** Given entries follows **

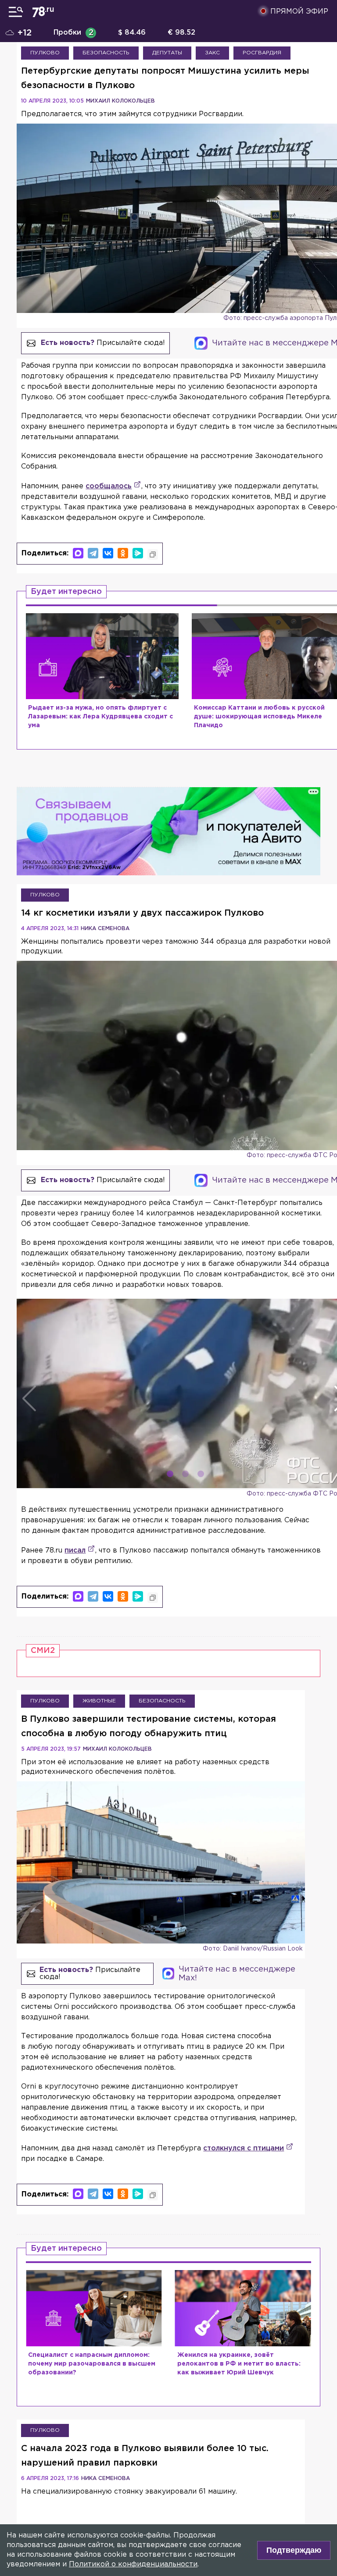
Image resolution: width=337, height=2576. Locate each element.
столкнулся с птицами (243, 2148)
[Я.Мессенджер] (138, 553)
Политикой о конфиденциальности (133, 2564)
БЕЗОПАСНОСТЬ (105, 52)
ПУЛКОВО (45, 52)
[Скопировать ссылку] (152, 554)
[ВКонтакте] (108, 553)
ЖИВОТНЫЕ (99, 1700)
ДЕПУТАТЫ (167, 52)
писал (75, 1550)
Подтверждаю (293, 2550)
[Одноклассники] (123, 553)
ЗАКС (212, 52)
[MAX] (78, 553)
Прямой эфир (299, 11)
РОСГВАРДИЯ (262, 52)
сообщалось (109, 486)
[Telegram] (93, 553)
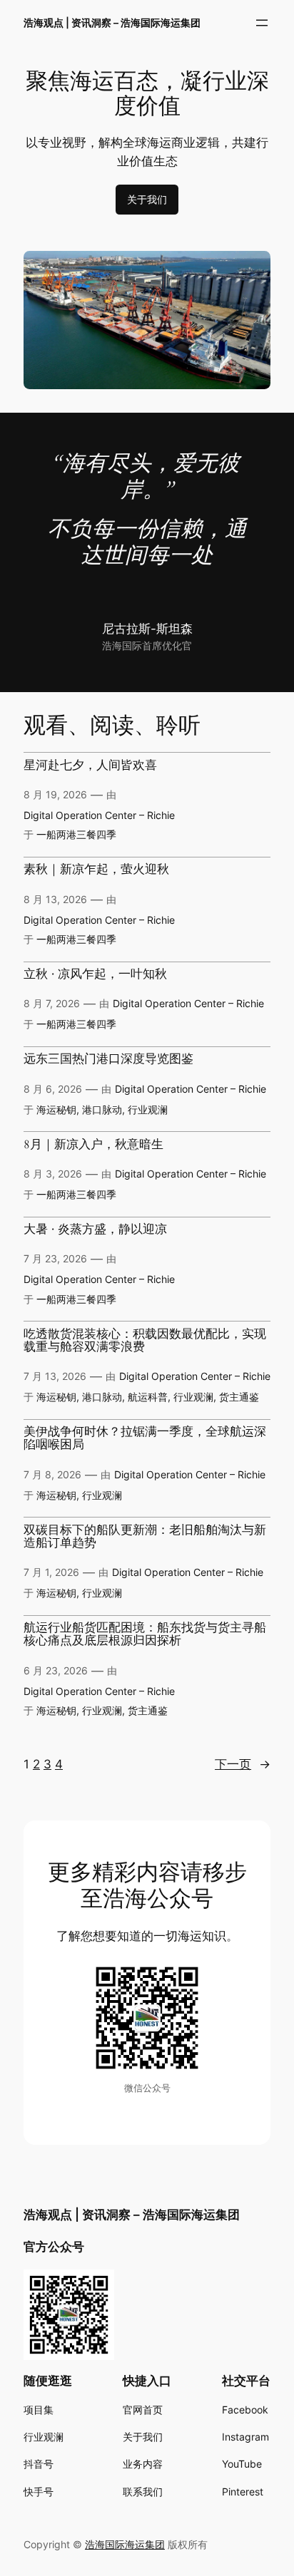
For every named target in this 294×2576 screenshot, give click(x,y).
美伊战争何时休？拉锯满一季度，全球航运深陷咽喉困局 (145, 1438)
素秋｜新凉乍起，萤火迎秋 (96, 869)
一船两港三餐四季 (76, 834)
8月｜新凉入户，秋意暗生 (93, 1144)
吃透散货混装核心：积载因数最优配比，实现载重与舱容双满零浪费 (145, 1341)
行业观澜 (148, 1109)
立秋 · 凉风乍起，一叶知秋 (95, 974)
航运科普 (148, 1397)
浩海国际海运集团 (125, 2544)
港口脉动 (102, 1109)
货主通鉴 (239, 1397)
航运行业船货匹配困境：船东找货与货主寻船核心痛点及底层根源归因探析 (145, 1634)
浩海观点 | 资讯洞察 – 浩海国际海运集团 (112, 22)
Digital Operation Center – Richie (99, 815)
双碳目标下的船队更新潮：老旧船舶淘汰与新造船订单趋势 (145, 1537)
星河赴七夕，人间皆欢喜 (90, 765)
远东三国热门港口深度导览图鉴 (108, 1059)
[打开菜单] (261, 22)
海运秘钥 (56, 1109)
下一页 (242, 1764)
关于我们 (147, 199)
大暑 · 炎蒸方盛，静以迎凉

** End of Given entries **

◆ **Work order**: Your output must be the exact lines from the one containing "航运科普 (148, 1397)" through the end of the data above, both included, and nothing more.

◆ **Written solution**:
航运科普 (148, 1397)
浩海国际海运集团 (125, 2544)
港口脉动 (102, 1109)
货主通鉴 (239, 1397)
航运行业船货匹配困境：船东找货与货主寻船核心痛点及底层根源归因探析 (145, 1634)
浩海观点 | 资讯洞察 – 浩海国际海运集团 (112, 22)
Digital Operation Center – Richie (99, 815)
双碳目标下的船队更新潮：老旧船舶淘汰与新造船订单趋势 (145, 1537)
星河赴七夕，人间皆欢喜 (90, 765)
远东三国热门港口深度导览图鉴 (108, 1059)
[打开菜单] (261, 22)
海运秘钥 (56, 1109)
下一页 (242, 1764)
关于我们 (147, 199)
大暑 · 炎蒸方盛，静以迎凉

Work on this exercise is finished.